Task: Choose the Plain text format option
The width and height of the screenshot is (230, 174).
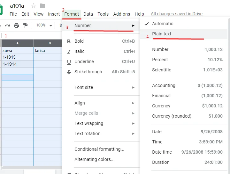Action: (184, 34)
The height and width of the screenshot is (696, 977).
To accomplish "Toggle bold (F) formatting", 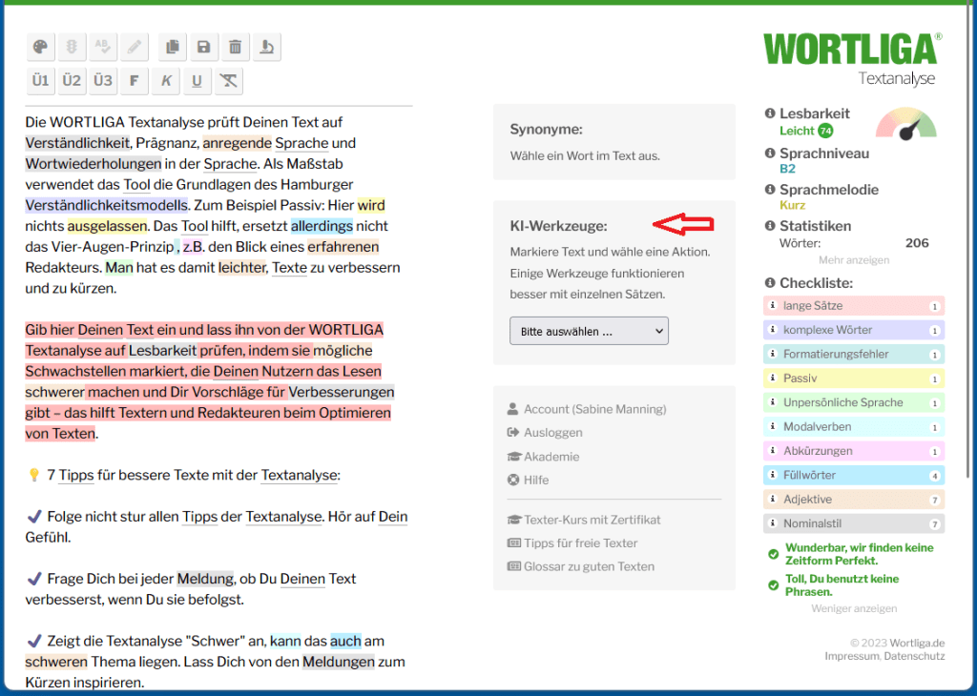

------------------------

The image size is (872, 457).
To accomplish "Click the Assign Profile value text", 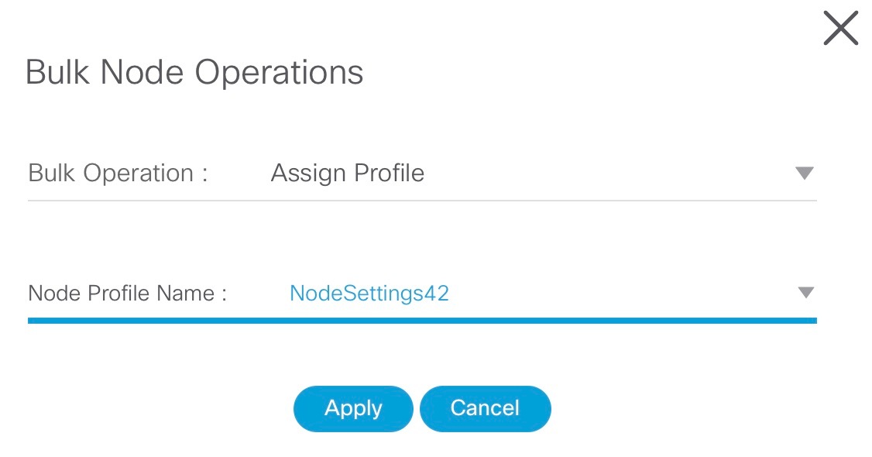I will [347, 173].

------------------------

*Given task*. Extract every line of the listing above that contains the word "width". Case counts.

*Worked solution*.
The width and height of the screenshot is (230, 174).
The height and width of the screenshot is (696, 977).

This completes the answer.